We have all had very mixed feelings about Thai food. We came here thinking (especially R+K) that of course we LOVED Thai food. But travel broadens the mind... or changes it anyway. I remember when K and I were in Andalucia 17 (!) years ago, and had the revelation that the "Spanish food" we loved was in fact mainly a creation of cookbook writers, and had almost nothing to do with what Spanish people in fact ate. So with Thailand: in a chi-chi restaurant here you can get food not unlike what you would get in a Thai restaurant in the US - with some local additions, variations and authenticities. But what Thai people mostly eat is very different, and it can be quite hard for the farang palate to take. It's not the spiciness. On the contrary: the much-vaunted BK street food, routinely touted as the best in the world, is certainly cheap and certainly everywhere, but often it seems to be a bland and monotonous choice of greasy fried chicken, or greasy fried-chicken-flavored rice, or chicken fried noodles, or the ubiquitous very bony small grilled fish on a stick.

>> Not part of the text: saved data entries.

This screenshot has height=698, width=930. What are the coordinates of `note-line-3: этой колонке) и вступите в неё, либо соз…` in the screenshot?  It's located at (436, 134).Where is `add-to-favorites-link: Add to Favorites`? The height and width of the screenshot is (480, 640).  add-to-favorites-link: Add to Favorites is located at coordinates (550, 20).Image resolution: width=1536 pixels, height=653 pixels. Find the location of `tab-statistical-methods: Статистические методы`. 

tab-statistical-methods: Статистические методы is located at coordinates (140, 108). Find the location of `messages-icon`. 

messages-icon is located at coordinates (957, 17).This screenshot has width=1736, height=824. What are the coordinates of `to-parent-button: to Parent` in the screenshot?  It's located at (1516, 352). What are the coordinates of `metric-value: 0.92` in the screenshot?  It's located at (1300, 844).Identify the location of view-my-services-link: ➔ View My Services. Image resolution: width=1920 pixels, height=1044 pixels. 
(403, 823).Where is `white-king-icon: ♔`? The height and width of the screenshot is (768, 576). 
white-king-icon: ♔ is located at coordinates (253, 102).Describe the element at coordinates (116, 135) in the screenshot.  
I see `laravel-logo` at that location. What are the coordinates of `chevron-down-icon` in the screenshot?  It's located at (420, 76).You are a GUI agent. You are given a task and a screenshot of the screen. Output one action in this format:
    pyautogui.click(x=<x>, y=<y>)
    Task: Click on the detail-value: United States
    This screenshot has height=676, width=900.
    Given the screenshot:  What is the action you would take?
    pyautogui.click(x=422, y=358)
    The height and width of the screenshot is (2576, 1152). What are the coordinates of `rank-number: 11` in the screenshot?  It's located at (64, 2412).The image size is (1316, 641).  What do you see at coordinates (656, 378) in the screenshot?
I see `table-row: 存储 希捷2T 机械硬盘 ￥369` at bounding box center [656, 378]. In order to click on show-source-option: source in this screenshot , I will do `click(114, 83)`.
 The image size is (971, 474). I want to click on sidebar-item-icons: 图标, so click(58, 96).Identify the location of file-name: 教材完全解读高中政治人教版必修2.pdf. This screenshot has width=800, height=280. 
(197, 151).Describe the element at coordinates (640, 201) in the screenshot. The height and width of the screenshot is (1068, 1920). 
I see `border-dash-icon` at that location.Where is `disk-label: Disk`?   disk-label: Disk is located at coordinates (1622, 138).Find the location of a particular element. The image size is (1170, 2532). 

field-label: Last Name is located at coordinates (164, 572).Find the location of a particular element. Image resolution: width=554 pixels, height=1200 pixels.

Perhaps we are just getting jaded. Annyway, today we completely blew the budget and the culture by eating at a (relatively) cheap sushi restaurant for lunch and then an excellent Italian restaurant for dinner. There seem to be a lot of the latter in BK for some reason. K had a porcini and truffle risotto; I had spaghettini with arugula and sausage; the boys, of course, had pizza. (And Tiramisu.)